» TASK DESCRIPTION:
The required output is the lines below from the line containing "Select the Lineup tab" to the line containing "Open Religion in", inclusive, retyped exactly. No other lines belong in it.

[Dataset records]
-=-=-=-=-

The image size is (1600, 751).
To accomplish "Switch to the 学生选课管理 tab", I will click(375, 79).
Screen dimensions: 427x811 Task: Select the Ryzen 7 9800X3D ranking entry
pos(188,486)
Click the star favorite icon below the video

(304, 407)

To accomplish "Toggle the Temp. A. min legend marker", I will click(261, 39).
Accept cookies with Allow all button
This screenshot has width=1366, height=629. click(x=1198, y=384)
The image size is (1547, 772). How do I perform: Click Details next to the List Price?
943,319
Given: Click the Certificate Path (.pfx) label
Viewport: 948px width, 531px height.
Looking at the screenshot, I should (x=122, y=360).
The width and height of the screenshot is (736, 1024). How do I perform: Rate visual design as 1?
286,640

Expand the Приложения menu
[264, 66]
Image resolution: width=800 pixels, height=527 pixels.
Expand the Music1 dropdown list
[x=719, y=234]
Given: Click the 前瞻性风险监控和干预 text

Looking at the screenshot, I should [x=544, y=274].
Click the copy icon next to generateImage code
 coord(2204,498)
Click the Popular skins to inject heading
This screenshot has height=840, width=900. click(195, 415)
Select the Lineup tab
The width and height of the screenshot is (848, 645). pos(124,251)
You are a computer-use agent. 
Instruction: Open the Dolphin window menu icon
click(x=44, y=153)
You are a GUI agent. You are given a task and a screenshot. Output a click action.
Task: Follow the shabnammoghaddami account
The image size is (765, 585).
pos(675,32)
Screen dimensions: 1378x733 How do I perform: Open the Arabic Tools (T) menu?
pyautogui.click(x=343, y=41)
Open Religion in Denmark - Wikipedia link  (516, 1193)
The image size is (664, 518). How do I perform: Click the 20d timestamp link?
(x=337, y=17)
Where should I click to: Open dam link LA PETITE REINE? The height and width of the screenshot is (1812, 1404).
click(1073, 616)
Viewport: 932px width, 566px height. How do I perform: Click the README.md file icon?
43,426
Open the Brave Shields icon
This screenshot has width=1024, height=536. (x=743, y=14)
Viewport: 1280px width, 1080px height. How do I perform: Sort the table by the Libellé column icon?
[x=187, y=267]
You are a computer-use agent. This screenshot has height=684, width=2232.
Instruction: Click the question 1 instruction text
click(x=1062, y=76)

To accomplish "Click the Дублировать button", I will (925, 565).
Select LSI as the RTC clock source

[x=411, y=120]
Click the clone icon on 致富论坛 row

-=-=-=-=-

» SOLUTION BELOW:
Select the Lineup tab
The width and height of the screenshot is (848, 645). pos(124,251)
You are a computer-use agent. 
Instruction: Open the Dolphin window menu icon
click(x=44, y=153)
You are a GUI agent. You are given a task and a screenshot. Output a click action.
Task: Follow the shabnammoghaddami account
The image size is (765, 585).
pos(675,32)
Screen dimensions: 1378x733 How do I perform: Open the Arabic Tools (T) menu?
pyautogui.click(x=343, y=41)
Open Religion in Denmark - Wikipedia link  (516, 1193)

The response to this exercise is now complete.